* _Exercise details_
Put the entries between the lines holding "Provide (66, 393)" and "Ethnic [248, 58]", inclusive, into a two-column CSV with the columns input and output. Give one row per entry, holding its text and its answer, each in a single quoted field with line breaks replaced by spaces.

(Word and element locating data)
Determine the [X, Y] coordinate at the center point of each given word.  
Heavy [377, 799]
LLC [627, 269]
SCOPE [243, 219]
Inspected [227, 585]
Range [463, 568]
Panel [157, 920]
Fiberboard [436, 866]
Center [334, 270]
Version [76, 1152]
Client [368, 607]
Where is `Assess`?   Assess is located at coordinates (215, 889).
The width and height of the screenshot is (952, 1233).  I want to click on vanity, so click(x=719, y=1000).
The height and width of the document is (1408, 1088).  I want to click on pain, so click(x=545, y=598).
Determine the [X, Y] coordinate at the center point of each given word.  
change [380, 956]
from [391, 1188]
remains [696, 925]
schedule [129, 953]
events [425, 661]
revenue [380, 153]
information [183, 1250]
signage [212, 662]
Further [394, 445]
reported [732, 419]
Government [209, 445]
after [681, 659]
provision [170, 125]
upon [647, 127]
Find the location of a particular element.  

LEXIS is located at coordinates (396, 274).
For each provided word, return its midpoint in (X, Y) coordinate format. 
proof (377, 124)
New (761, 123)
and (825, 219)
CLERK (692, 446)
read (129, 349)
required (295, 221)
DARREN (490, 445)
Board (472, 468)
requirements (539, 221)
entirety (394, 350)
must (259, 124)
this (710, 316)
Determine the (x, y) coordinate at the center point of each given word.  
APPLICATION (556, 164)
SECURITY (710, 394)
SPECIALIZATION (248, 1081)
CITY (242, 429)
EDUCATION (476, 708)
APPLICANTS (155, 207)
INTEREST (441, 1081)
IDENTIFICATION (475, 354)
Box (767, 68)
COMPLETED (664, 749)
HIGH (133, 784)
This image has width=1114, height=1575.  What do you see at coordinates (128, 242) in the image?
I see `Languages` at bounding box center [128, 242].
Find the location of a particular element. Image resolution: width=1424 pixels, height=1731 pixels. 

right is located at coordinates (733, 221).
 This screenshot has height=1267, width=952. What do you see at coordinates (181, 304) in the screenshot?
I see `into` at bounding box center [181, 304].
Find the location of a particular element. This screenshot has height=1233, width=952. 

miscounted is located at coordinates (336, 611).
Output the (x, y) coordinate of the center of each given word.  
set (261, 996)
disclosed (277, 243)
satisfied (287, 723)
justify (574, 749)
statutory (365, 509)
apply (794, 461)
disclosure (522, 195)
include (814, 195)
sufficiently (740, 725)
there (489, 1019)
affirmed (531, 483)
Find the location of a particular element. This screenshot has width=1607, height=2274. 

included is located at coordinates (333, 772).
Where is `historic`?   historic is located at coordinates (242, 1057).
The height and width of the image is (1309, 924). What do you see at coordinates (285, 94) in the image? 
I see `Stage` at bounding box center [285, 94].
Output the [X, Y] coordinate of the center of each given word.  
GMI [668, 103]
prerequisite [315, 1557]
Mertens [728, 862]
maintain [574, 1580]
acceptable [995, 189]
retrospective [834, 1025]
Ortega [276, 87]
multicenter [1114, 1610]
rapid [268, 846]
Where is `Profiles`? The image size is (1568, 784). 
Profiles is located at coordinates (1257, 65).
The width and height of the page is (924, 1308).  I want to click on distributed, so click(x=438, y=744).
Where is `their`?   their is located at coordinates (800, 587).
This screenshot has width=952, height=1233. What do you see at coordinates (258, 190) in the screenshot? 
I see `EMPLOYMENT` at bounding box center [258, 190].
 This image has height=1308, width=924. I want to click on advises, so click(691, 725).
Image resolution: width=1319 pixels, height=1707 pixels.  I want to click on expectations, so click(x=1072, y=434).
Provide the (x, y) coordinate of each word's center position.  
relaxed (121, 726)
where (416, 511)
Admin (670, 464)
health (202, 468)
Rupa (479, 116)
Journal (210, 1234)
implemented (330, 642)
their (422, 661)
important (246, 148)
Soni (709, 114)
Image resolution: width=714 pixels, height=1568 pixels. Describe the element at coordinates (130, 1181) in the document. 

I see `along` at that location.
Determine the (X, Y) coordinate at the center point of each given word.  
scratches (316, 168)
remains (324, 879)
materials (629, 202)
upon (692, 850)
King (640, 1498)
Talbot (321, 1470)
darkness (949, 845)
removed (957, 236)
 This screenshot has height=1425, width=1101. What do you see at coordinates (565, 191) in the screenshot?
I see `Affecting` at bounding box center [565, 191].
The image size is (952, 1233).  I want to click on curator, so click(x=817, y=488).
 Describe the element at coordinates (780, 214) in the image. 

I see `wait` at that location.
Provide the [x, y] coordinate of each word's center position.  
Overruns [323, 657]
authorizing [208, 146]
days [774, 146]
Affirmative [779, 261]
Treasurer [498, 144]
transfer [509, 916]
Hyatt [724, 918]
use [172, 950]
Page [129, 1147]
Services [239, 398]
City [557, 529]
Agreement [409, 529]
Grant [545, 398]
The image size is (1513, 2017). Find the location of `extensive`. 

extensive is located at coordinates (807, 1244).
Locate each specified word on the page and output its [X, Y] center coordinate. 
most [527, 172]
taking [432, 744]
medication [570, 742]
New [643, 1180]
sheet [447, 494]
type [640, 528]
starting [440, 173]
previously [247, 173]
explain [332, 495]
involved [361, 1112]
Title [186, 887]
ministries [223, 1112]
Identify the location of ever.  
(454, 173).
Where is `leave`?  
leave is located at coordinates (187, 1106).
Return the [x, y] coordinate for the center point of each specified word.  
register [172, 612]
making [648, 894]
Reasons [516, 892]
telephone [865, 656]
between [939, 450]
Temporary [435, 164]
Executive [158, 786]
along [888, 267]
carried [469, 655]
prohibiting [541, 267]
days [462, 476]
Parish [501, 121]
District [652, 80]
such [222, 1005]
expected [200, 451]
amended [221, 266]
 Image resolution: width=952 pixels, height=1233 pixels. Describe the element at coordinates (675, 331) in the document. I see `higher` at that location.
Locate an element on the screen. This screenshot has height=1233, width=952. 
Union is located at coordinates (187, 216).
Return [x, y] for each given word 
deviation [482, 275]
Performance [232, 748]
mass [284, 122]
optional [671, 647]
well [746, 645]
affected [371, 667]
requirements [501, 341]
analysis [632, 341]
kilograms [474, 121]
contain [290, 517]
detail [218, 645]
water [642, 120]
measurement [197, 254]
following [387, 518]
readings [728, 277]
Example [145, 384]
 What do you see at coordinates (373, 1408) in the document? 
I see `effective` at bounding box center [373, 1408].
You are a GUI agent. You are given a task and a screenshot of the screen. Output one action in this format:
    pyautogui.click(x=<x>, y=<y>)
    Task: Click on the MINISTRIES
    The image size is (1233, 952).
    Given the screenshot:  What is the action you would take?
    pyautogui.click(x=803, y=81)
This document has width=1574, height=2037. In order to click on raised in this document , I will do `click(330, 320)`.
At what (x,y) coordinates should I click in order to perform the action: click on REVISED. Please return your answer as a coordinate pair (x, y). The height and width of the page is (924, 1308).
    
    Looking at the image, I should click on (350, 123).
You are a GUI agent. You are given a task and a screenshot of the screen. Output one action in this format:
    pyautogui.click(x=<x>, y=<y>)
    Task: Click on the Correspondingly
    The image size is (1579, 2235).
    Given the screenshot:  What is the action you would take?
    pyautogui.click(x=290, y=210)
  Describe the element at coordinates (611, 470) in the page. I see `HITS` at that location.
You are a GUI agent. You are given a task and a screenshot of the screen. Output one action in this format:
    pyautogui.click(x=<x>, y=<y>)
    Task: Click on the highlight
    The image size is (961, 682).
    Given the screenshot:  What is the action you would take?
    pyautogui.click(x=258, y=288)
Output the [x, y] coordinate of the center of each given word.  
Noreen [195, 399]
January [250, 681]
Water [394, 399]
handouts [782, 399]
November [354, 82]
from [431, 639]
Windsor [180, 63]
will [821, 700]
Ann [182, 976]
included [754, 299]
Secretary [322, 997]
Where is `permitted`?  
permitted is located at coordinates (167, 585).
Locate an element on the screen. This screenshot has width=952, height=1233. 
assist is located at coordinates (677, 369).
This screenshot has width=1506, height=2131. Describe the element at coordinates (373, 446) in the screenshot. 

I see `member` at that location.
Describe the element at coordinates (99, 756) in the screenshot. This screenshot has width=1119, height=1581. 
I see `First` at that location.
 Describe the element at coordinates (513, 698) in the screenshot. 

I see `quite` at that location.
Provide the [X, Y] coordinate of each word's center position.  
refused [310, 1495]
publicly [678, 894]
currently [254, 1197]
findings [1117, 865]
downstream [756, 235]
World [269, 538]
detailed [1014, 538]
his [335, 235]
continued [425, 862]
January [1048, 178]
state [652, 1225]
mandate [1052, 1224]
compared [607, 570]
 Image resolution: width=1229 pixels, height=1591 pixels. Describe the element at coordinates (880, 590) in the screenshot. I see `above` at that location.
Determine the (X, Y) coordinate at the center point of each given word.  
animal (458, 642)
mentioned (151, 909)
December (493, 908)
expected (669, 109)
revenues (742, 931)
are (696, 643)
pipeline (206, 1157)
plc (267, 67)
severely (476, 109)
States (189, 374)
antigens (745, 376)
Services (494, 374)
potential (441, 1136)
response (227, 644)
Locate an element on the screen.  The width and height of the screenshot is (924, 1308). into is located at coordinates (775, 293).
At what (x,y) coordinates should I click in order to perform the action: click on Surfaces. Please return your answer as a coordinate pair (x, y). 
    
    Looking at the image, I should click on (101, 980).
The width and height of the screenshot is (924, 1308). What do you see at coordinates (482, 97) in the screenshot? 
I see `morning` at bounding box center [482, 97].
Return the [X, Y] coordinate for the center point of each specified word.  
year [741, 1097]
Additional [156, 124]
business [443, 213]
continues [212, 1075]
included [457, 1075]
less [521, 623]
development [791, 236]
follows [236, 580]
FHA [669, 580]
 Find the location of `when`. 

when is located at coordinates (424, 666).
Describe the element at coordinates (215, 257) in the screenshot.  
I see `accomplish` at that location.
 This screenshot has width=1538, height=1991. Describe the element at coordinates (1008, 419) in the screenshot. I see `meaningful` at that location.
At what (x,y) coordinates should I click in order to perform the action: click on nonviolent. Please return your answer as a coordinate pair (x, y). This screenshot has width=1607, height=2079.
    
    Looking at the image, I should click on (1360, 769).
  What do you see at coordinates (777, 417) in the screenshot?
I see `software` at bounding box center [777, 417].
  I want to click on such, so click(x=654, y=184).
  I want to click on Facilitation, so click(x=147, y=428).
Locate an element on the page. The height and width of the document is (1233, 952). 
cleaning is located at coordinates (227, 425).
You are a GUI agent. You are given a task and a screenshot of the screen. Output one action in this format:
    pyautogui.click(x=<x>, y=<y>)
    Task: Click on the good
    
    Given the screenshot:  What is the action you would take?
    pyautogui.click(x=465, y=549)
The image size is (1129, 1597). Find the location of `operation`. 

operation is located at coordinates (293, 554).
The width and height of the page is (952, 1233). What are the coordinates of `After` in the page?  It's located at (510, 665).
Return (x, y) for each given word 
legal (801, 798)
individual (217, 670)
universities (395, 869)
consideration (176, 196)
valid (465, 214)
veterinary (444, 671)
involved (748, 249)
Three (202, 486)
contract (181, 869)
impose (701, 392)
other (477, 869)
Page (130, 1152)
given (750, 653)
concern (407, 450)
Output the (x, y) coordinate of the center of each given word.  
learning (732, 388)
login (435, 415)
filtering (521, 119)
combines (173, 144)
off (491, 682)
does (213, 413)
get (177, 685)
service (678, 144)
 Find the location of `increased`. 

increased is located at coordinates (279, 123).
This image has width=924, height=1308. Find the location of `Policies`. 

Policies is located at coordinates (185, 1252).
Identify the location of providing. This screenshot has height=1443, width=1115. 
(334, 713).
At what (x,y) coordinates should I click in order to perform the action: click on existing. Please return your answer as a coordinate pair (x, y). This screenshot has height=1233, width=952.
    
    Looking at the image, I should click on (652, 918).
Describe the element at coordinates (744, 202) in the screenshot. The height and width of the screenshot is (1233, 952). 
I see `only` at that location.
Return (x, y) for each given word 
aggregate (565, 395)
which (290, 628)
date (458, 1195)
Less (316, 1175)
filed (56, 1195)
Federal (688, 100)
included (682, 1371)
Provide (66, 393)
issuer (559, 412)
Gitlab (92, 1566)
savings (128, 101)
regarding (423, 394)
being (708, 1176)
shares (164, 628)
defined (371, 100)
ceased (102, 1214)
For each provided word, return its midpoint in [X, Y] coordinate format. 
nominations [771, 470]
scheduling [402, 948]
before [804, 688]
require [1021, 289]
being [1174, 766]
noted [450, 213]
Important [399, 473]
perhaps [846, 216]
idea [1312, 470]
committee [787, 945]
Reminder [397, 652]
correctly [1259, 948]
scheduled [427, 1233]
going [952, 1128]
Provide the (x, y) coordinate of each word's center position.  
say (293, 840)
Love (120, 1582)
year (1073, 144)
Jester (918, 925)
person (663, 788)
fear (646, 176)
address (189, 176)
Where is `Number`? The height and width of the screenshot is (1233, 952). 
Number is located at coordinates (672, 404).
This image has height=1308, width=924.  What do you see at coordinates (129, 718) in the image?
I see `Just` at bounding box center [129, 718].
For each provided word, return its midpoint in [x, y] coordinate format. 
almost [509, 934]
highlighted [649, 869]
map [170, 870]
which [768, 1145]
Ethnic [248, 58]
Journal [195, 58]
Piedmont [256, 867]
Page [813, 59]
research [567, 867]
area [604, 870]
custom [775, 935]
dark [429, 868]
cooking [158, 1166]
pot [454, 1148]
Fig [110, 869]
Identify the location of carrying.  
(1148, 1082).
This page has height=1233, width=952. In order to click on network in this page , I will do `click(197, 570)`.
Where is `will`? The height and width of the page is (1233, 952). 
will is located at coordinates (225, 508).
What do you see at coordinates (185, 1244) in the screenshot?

* _Solved problem_
input,output
"Provide","(66, 393)"
"issuer","(559, 412)"
"Gitlab","(92, 1566)"
"savings","(128, 101)"
"regarding","(423, 394)"
"being","(708, 1176)"
"shares","(164, 628)"
"defined","(371, 100)"
"ceased","(102, 1214)"
"For each provided word, return its midpoint in [X, Y] coordinate format. nominations","[771, 470]"
"scheduling","[402, 948]"
"before","[804, 688]"
"require","[1021, 289]"
"being","[1174, 766]"
"noted","[450, 213]"
"Important","[399, 473]"
"perhaps","[846, 216]"
"idea","[1312, 470]"
"committee","[787, 945]"
"Reminder","[397, 652]"
"correctly","[1259, 948]"
"scheduled","[427, 1233]"
"going","[952, 1128]"
"Provide the (x, y) coordinate of each word's center position. say","(293, 840)"
"Love","(120, 1582)"
"year","(1073, 144)"
"Jester","(918, 925)"
"person","(663, 788)"
"fear","(646, 176)"
"address","(189, 176)"
"Where is `Number`? The height and width of the screenshot is (1233, 952).","Number is located at coordinates (672, 404)."
"This image has height=1308, width=924.","What do you see at coordinates (129, 718) in the image? I see `Just` at bounding box center [129, 718]."
"For each provided word, return its midpoint in [x, y] coordinate format. almost","[509, 934]"
"highlighted","[649, 869]"
"map","[170, 870]"
"which","[768, 1145]"
"Ethnic","[248, 58]"